Semantic Sidecar Handoff
A build-time embedding evaluation layer now exists over the real local personalization assets, while Gemini runtime generation stays deliberately off.
AIN-506 now has two layers: the P0 contract gate proves the rules are in place, and the semantic sidecar proves those rules can be exercised against real local personalization assets without calling Gemini or changing runtime behavior.
Implemented And Passing
The AIN-506 build-time semantic sidecar is implemented and passing locally on the VDS. It takes the current Personalization Engine assets, turns them into AIN-506-compatible semantic chunks and vector rows, stores them in Parquet plus DuckDB, and evaluates deterministic exact-cosine matches across title, runtime payload, Hugging Face, GDPval, and review-dashboard assets.
This is not live Gemini runtime embedding generation yet. Runtime embedding authority remains off, live Gemini API calls remain blocked, and real learner data is not embedded.
From Contracts To A Measurable Sidecar
- Added
src/aina_data_engine/semantic_sidecar.py. - Added CLI command
ain-506-semantic-sidecar. - Added
tests/test_semantic_sidecar.py. - Added the sidecar report and embedding artifacts under
artifacts/.
What A Future Agent Should Open First
| Artifact | Path |
|---|---|
| Receipt JSON | artifacts/validation/ain_506_semantic_sidecar_v1.json |
| Match JSONL | artifacts/validation/ain_506_semantic_sidecar_v1_matches.jsonl |
| Report | artifacts/reports/ain_506_semantic_sidecar_v1.md |
| Chunk Parquet | artifacts/embeddings/sidecar/chunks/schema_version=embedding_contract_v1/ain_506_semantic_sidecar_v1.parquet |
| Vector Parquet | artifacts/embeddings/sidecar/vectors/model=gemini-embedding-2/dim=768/schema_version=embedding_contract_v1/ain_506_semantic_sidecar_v1.parquet |
| Batch Manifest | artifacts/embeddings/sidecar/gemini_batch_manifest/ain_506_semantic_sidecar_v1.jsonl |
| DuckDB | artifacts/embeddings/sidecar/ain_506_semantic_sidecar_v1.duckdb |
Latest Sidecar Run
| Metric | Value |
|---|---|
| Chunks | 488 |
| Embedding records | 488 |
| Query probes | 50 |
| Hash-skip reused | 488 |
| Same-family top-1 rate | 0.94 |
| Same-SOC top-1 rate | 0.66 |
| Cross-asset top-5 rate | 1.0 |
| Sensitive top-1 mismatches | 3 |
The sidecar currently surfaces top_worked_title, title_coverage_expansion, runtime_payload, hf_role_signal, gdpval_task, and review_dashboard chunks.
Commands That Passed
uv run ruff check src/aina_data_engine/semantic_sidecar.py src/aina_data_engine/cli.py tests/test_semantic_sidecar.py pyproject.toml uv run pytest tests/test_embedding_contracts.py tests/test_semantic_sidecar.py -q uv run aina-data-engine --root /srv/aina/aina-data-engine-room ain-506-p0-gate uv run aina-data-engine --root /srv/aina/aina-data-engine-room ain-506-semantic-sidecar uv run aina-data-engine --root /srv/aina/aina-data-engine-room validate uv run pytest -q
Results: Ruff passed, focused tests passed with 10 tests, the P0 gate passed, the sidecar passed with 488 chunks, repo validation passed, and full pytest passed with 228 tests.
Controlled Gemini Batch Comparison
The next useful milestone is a paid Gemini batch comparison, still build-time only.

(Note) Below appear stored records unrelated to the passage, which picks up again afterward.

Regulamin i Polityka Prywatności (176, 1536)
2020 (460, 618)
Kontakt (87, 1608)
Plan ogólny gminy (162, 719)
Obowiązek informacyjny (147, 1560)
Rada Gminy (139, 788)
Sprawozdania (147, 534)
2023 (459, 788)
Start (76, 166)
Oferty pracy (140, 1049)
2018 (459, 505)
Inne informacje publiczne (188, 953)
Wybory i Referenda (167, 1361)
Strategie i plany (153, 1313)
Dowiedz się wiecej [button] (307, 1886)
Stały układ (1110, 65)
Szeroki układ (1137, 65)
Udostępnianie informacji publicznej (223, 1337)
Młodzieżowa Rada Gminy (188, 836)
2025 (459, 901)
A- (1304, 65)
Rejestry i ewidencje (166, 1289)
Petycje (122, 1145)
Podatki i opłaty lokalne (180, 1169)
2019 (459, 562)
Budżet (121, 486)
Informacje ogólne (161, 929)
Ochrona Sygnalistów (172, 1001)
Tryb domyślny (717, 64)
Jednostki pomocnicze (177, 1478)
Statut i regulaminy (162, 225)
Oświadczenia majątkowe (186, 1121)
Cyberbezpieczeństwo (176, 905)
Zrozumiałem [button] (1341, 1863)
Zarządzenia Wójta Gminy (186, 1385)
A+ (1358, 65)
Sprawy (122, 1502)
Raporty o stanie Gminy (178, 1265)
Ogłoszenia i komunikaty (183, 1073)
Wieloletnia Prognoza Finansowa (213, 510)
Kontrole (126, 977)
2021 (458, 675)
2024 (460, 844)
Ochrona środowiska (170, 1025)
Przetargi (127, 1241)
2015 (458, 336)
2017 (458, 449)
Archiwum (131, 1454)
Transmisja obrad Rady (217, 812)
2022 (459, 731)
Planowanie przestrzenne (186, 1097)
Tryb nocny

Freeze a representative sidecar corpus, decide the maximum spend, submit the generated batch manifest, store returned vectors beside the deterministic vectors, compare quality and mismatch rates, and promote nothing unless the Gemini run beats the baseline without increasing risky matches.
The untracked ledger files docs/MAPPING-CHAIN-LEDGER.md, docs/TITLE-LEDGER.md, and docs/TITLE-LEDGER.html pre-existed this lane and were not touched.
Start with the sidecar receipt, then compare its matches before deciding whether a real Gemini batch run is worth spending on.